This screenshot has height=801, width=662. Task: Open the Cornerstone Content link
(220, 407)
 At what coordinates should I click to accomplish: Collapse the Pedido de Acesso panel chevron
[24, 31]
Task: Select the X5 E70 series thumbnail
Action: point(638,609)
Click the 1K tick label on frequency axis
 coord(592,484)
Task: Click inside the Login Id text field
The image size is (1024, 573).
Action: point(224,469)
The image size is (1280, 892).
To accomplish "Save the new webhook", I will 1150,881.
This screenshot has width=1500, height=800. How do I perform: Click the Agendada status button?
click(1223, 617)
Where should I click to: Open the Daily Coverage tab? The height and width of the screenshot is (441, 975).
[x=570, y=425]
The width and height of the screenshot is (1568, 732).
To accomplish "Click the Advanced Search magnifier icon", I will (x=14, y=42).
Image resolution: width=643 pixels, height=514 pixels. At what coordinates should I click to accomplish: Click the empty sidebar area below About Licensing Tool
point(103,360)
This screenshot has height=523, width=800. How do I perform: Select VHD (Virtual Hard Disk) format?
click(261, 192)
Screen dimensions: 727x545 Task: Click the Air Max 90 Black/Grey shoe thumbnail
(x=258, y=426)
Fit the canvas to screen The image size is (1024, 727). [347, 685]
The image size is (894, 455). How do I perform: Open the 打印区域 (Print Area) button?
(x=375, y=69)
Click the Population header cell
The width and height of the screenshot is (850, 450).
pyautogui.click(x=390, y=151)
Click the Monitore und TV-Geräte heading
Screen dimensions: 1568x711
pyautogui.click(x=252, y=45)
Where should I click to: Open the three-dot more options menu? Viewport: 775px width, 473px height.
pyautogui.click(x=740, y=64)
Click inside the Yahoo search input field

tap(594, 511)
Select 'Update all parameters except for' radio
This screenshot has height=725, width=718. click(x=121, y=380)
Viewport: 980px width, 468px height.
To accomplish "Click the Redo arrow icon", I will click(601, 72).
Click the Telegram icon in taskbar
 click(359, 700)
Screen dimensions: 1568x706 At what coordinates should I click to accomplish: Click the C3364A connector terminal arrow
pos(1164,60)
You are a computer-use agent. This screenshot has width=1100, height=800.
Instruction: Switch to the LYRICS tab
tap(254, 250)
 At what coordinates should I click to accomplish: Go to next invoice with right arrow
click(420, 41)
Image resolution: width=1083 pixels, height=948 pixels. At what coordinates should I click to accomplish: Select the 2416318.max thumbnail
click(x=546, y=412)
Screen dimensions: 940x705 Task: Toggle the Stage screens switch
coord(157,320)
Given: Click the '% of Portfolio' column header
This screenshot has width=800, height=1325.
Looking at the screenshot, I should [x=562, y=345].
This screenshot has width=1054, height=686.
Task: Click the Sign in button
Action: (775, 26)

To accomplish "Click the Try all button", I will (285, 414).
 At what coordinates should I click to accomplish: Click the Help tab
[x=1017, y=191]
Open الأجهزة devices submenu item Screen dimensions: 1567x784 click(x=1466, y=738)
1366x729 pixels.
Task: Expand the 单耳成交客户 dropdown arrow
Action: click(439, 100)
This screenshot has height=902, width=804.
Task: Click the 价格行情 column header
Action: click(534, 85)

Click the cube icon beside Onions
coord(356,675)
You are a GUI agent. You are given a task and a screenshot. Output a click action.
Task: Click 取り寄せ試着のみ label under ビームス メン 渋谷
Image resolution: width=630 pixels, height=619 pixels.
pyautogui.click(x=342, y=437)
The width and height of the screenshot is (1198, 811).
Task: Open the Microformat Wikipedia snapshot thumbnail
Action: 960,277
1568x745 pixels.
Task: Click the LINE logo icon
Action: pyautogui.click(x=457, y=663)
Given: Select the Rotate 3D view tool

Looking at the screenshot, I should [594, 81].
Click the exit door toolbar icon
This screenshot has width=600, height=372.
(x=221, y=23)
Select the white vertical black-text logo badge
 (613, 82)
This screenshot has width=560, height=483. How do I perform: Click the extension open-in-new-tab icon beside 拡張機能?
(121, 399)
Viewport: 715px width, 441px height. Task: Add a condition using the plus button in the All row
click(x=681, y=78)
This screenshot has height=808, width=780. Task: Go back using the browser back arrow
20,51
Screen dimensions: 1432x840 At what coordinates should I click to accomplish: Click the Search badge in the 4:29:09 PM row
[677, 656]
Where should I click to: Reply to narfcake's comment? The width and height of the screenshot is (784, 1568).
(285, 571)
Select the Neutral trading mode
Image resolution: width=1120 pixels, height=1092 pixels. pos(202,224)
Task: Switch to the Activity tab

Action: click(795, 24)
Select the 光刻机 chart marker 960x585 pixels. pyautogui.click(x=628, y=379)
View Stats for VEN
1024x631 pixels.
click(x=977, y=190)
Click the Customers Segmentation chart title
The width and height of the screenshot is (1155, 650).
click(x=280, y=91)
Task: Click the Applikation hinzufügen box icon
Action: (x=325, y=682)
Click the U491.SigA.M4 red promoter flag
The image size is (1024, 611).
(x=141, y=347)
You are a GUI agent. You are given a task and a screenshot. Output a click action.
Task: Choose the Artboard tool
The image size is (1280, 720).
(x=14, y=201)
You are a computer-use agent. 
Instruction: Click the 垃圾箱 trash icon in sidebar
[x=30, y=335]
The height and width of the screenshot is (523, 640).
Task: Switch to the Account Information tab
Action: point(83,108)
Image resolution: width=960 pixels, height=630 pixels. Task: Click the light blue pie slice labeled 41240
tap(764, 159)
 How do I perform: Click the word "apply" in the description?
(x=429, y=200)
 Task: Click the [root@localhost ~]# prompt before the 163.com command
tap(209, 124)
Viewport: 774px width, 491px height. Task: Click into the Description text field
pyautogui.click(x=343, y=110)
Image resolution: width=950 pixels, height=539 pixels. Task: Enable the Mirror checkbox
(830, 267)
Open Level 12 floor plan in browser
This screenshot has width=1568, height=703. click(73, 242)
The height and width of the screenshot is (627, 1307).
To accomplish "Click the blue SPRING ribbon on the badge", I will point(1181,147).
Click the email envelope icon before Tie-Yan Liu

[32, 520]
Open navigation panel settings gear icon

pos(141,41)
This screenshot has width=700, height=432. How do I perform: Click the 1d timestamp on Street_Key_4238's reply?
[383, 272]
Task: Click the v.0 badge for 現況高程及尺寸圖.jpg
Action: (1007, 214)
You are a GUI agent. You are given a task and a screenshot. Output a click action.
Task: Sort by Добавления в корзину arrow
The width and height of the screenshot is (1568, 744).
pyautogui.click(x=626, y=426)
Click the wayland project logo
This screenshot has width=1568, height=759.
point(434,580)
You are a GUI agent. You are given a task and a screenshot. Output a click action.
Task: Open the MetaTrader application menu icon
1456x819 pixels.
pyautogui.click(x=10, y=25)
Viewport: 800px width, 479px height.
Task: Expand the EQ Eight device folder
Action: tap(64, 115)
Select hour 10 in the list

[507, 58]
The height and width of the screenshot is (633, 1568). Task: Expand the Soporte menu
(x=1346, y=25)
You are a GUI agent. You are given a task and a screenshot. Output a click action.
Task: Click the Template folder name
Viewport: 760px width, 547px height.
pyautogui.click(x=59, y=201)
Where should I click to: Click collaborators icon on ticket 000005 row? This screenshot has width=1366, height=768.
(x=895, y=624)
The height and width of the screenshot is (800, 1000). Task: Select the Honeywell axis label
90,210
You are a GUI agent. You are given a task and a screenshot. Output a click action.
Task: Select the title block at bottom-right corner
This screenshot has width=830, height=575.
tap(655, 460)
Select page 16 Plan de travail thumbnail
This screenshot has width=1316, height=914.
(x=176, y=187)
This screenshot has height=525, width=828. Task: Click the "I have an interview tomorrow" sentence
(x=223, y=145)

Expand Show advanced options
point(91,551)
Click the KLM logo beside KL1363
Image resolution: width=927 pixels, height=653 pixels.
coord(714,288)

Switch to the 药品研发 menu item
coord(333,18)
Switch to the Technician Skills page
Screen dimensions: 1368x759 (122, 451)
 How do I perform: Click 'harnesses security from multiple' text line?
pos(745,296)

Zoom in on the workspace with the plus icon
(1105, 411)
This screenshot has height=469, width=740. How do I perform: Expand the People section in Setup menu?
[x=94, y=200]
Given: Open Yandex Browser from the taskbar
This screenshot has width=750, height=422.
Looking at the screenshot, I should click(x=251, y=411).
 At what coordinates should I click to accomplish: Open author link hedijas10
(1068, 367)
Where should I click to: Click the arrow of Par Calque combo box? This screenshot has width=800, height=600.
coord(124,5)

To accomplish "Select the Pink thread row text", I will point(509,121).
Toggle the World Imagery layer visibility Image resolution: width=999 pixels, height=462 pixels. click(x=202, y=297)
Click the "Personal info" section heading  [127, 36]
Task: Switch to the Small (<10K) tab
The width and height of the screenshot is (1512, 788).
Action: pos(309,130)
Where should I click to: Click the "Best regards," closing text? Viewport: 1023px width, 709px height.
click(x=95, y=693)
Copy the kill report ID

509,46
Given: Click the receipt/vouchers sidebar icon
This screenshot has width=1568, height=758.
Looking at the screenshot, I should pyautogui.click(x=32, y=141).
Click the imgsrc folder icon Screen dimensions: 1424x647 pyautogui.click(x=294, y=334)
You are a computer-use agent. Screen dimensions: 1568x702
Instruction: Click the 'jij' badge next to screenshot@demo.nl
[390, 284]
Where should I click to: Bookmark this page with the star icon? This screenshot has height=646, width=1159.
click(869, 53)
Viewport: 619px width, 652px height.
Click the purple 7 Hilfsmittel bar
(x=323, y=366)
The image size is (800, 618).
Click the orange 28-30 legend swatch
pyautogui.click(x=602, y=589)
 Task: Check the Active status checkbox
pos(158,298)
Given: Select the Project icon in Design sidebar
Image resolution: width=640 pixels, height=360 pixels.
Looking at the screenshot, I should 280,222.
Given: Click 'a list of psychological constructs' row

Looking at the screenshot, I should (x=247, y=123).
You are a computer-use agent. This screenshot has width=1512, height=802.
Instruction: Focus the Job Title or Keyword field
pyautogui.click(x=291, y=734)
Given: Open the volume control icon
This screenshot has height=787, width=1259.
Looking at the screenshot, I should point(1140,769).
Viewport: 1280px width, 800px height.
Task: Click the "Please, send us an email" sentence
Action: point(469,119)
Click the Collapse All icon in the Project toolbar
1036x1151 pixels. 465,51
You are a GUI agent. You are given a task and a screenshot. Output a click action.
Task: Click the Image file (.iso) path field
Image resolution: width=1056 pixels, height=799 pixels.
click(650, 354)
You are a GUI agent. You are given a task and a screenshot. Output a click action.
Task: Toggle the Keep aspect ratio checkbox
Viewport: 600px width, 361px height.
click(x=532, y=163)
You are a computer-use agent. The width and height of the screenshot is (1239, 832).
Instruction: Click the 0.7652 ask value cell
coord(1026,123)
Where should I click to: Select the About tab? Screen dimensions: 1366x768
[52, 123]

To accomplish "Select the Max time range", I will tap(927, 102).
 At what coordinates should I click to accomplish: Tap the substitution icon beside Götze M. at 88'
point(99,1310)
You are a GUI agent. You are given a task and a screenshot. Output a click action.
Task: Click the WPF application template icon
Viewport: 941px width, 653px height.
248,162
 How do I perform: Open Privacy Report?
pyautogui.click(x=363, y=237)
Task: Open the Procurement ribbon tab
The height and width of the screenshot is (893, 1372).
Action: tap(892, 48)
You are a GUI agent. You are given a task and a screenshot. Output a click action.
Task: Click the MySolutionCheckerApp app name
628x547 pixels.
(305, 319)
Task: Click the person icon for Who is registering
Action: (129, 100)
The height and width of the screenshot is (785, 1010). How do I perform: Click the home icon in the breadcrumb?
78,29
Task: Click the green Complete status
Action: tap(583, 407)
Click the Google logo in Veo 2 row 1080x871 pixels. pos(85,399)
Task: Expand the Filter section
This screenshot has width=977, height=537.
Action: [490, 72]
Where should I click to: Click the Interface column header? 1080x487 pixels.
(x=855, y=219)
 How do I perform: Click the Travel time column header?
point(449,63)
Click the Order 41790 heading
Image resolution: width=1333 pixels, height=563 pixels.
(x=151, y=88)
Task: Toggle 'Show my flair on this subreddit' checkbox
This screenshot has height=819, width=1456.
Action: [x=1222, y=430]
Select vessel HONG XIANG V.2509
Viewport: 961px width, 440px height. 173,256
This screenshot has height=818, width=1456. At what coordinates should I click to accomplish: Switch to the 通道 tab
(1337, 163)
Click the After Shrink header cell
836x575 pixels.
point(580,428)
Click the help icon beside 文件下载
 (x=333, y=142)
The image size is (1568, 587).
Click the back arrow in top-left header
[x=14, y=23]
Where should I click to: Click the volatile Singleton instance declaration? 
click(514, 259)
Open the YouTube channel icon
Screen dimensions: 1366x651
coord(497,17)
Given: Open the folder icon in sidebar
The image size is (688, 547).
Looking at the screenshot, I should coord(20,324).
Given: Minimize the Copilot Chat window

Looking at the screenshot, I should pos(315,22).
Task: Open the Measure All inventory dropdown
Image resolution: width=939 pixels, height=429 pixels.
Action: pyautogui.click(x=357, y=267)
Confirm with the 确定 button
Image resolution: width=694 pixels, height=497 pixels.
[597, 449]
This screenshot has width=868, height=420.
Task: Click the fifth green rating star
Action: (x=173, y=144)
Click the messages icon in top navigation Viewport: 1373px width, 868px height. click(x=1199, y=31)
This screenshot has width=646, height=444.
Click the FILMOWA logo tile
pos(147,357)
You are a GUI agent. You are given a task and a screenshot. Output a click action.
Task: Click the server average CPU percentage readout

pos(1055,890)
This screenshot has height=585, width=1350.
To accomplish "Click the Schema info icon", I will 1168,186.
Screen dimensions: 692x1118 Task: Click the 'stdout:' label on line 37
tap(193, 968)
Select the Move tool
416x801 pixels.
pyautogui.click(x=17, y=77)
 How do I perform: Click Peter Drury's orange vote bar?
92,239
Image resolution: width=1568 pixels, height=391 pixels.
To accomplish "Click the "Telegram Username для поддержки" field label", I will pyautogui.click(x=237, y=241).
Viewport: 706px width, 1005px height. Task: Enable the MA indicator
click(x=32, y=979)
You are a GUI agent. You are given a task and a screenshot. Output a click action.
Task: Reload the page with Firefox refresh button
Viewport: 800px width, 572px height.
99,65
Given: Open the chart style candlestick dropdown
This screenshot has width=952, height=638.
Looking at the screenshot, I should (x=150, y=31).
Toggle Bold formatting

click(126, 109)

--- --- ---

What you will do: When you reach the line containing "The height and width of the screenshot is (893, 1372)." in the data above, start copying exactly, and stop after the line containing "Open the YouTube channel icon".

Output for this task:
The height and width of the screenshot is (893, 1372).
Action: tap(892, 48)
You are a GUI agent. You are given a task and a screenshot. Output a click action.
Task: Click the MySolutionCheckerApp app name
628x547 pixels.
(305, 319)
Task: Click the person icon for Who is registering
Action: (129, 100)
The height and width of the screenshot is (785, 1010). How do I perform: Click the home icon in the breadcrumb?
78,29
Task: Click the green Complete status
Action: tap(583, 407)
Click the Google logo in Veo 2 row 1080x871 pixels. pos(85,399)
Task: Expand the Filter section
This screenshot has width=977, height=537.
Action: [490, 72]
Where should I click to: Click the Interface column header? 1080x487 pixels.
(x=855, y=219)
 How do I perform: Click the Travel time column header?
point(449,63)
Click the Order 41790 heading
Image resolution: width=1333 pixels, height=563 pixels.
(x=151, y=88)
Task: Toggle 'Show my flair on this subreddit' checkbox
This screenshot has height=819, width=1456.
Action: [x=1222, y=430]
Select vessel HONG XIANG V.2509
Viewport: 961px width, 440px height. 173,256
This screenshot has height=818, width=1456. At what coordinates should I click to accomplish: Switch to the 通道 tab
(1337, 163)
Click the After Shrink header cell
836x575 pixels.
point(580,428)
Click the help icon beside 文件下载
 (x=333, y=142)
The image size is (1568, 587).
Click the back arrow in top-left header
[x=14, y=23]
Where should I click to: Click the volatile Singleton instance declaration? 
click(514, 259)
Open the YouTube channel icon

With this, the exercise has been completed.